ローター

 学会のマニュアルにあるキアゲン社キットを使った抽出工程において、56℃-30分処理ではミニローテーターを使ってステリベクスを回転することになっていますが、私は恒温槽内にステリベクスを置いて、5分おきに少し振りながら回転させています。さらに言うと約56℃にコントロールしたお湯にステリベクスをポリパックに入れて浸しても構いません。
 その理由は、ミニローテーターを使用しなくてもPCR時のCt値は悪くならなかったためです。
 以下はその時のデータです。

実験方法は
 魚Aをすりつぶし、これを純水に溶かした溶液の濾液をある湖の水にスパイク(少しだけ加えること)した後、学会のマニュアルに従って抽出・PCRを行ったものです。ここでPro-Kを入れた56℃の処理時、ローターを使用したものと使用しなかったものを比較しました。結果は次のグラフの通りです。

キアゲン抽出においてPro-Kアニール時のローターの有無での増幅の差

 さすがに実験ミスかと思い、再度別のサンプルで行いましたが、同様の傾向を示しました。スパイクした溶液に入っている魚AのDNAは環境DNAよりも定性的にみて抽出されにくいと考えられます。その魚AのDNAがローター無しで、より抽出されているのでローターなしで良いとの考えています。

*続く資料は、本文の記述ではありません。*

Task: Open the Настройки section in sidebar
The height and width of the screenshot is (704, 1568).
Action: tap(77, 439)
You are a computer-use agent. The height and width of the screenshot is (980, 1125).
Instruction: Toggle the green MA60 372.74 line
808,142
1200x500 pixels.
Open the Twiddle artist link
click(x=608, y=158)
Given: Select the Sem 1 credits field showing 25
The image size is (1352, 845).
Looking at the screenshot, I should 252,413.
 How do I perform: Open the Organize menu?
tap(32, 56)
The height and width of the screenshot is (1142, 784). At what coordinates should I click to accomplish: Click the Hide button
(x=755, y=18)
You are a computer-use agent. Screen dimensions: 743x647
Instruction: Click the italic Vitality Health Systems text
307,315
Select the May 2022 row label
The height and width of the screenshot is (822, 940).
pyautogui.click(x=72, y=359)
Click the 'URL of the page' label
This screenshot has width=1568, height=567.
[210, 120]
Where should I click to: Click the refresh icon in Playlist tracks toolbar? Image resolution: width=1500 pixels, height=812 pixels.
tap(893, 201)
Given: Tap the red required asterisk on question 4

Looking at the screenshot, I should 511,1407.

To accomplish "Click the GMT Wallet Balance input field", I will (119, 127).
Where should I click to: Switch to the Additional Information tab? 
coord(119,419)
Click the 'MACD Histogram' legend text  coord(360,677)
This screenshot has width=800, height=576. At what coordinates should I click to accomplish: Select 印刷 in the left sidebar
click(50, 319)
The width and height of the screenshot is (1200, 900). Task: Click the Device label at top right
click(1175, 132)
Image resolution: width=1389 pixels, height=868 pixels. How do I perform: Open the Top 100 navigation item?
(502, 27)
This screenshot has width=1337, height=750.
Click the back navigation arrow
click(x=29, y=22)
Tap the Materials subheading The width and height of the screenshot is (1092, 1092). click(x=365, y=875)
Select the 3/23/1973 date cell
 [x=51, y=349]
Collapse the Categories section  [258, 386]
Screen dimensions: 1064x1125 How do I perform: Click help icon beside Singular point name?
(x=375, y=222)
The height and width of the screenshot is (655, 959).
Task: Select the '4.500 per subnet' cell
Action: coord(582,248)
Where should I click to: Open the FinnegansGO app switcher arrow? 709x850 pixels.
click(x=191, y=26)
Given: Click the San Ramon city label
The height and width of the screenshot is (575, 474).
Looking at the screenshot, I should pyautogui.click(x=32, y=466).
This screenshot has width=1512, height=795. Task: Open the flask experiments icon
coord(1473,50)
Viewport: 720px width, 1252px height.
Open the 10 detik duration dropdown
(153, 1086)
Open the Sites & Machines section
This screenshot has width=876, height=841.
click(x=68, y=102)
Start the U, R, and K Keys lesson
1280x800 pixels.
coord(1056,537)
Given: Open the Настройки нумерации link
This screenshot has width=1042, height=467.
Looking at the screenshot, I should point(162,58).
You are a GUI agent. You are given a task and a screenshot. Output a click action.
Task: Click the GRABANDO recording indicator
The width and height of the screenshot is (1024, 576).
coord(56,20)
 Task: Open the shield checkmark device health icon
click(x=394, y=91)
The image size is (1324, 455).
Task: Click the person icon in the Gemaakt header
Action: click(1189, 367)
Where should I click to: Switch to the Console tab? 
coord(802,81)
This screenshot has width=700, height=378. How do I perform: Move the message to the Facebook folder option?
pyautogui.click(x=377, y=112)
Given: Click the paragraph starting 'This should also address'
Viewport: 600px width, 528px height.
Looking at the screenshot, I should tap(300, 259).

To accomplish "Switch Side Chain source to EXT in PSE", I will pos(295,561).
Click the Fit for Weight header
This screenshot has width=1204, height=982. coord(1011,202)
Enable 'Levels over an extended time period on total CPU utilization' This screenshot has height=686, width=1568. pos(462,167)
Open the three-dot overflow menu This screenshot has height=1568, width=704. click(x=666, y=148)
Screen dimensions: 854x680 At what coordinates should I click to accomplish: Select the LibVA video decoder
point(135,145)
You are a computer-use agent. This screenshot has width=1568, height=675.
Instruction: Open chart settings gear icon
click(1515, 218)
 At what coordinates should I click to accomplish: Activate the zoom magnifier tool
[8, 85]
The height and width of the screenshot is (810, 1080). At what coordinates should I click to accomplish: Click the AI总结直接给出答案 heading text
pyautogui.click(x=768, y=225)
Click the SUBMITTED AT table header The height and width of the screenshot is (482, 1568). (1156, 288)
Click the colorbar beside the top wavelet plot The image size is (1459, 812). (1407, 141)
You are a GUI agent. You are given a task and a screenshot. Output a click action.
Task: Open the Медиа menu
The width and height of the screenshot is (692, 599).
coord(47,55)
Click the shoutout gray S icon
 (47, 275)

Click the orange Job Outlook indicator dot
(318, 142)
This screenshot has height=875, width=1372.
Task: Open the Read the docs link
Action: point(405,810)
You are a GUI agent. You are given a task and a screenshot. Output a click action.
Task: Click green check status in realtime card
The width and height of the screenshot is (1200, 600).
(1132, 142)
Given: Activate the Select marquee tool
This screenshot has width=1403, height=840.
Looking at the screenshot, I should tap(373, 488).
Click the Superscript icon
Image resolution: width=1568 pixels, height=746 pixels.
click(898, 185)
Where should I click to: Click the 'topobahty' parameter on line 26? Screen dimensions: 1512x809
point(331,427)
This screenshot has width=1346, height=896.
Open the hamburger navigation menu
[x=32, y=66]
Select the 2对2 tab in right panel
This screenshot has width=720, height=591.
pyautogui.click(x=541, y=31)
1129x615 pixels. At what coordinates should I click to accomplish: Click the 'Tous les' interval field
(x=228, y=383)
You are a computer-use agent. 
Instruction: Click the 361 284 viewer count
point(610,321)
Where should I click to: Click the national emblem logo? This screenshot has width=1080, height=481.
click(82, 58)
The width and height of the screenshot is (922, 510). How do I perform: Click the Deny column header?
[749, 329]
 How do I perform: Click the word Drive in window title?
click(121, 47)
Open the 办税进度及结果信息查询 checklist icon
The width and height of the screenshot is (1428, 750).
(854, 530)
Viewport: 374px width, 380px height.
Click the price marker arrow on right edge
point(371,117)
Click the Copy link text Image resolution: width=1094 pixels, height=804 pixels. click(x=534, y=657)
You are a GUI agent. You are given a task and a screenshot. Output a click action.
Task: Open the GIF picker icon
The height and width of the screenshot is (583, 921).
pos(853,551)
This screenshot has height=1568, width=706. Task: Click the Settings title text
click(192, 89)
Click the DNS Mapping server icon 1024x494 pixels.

 もし逆の実験結果が出た場合は環境DNA検出技術向上に役立つと思いますのでコンタクト下さい。

 追記1
 ステリベクスの軸を含んだ断面をみるとハウジングは台形になっています。
 学会のマニュアルが参照している手順ビデオではステリベクスを水平なロールに置いて回しています。https://sites.google.com/site/masakimiyalab/publications-1
この場合回転中のハウジング下面は常に水平になり、液は均一に広がるはずです。
 一方ミニローテーターを使用すると台形の広がった方に抽出液が溜まることになります。更に言うと軸を少しずらしてセットすると抽出液は偏ります。このあたりがローテータの欠点ではないかと想像しています。

 追記2
 その後のいろいろな実験でフィルタに付着した沈殿物(チューブに取り出した後沈殿するもの)に多くのeDNAが存在することが分かりました。特に池の水等濁ったみずにおいて顕著でした。私の行った「恒温槽内にステリベクスを置いて、5分おきに回転させる」という手順で少しステリべクスを左右に振りながら回転させているのでこの時沈殿物が多く取れていたのかもしれないと最近思っています。